Alternative et autogestion – Alternative libertaire – EPEIS -ATTAC – Climat social – Collectif des Associations Citoyennes – Collectif National pour les Droits des Femmes – Collectif La Fête à Macron – CGT – Coordination nationale de défense des hôpitaux et maternités de proximité – Convergence nationale de défense des services publics – DIDF – DIEM25 – Droit au Logement – Ecologie sociale – EELV – Les effronté.es – Ensemble – Femmes Egalité – Fondation Copernic – France Insoumise – Gauche Démocratique et Sociale – MJCF – Mouvement Ecolo – Mouvement National des Chômeurs et Précaires – Nouvelle Donne – NPA – PCF – PG – Parti Ouvrier Indépendant Démocratique – PCOF – PCRF – République et Socialisme – Résistance Sociale – Snesup-FSU – Solidaires  – Syndicat des Avocats de France  – Syndicat de la Magistrature – UEC – UNEF – Union Nationale Lycéenne (ont également appelé la FCPE et la FSU)

Mais de cela, tout le monde se fout, à part les gens liés aux syndicats et à leur corporatisme, ou bien à une sorte de romantisme anarchiste totalement hors sol. Le résultat est ainsi très clair pour la pseudo marée humaine.

La police a compté 21 000 personnes à Paris, le cabinet Occurrence travaillant pour des médias institutionnels en a dénombré 31 700, la CGT 80 000.

A l’échelle du pays, la CGT a revendiqué 250 000 personnes, le ministère de l’intérieur en a compté 93 315 (on remarquera le souci de précision).

En clair, la population française a totalement boudé cette pseudo révolte, ayant très bien compris de quoi il en retournait. Malgré le printemps et la grève des cheminots, la sauce ne prend pas, car personne n’est dupe : c’est le populisme et le corporatisme qui sont à l’oeuvre.

Ainsi que, ne l’oublions pas, le néo-libéralisme culturel, que cette photo de la sénatrice Esther Benbassa résume parfaitement. La nouvelle pseudo gauche prend entièrement l’ancienne Gauche à contre-pied sur le plan des valeurs culturelles.

C’est à cause de cela que de jeunes ouvriers vont chez les nazis, s’imaginant que la Gauche ce serait juste un néo-libéralisme où chacun peut faire ce qu’il veut, sans responsabilités ni devoirs, sans morale ni valeurs.

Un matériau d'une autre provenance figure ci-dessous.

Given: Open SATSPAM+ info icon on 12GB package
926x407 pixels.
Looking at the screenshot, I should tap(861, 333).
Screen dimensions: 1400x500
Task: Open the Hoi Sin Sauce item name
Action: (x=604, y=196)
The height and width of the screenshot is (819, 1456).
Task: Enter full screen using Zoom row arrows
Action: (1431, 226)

Une autre photographie est également emblématique : celle où un manifestant tient une pancarte où il est écrit qu’un poulet serait mieux grillé. C’est bien entendu une allusion aux policiers, avec un goût sinistrement morbide.

Cet anarchisme de pacotille – très ironique quand on voit la drapeau d’air France, depuis quand un travailleur assume le drapeau de son entreprise ? – prêterait au mieux à sourire (cela ne sera pas notre cas) si désormais la condition animale n’était connue de tous.

Culturellement, là aussi on voit bien la faillite morale et intellectuelle, au profit de la posture.

Ce populisme, cette négation du contenu, est intolérable et montre bien la nécessité d’en revenir aux fondamentaux du mouvement ouvrier.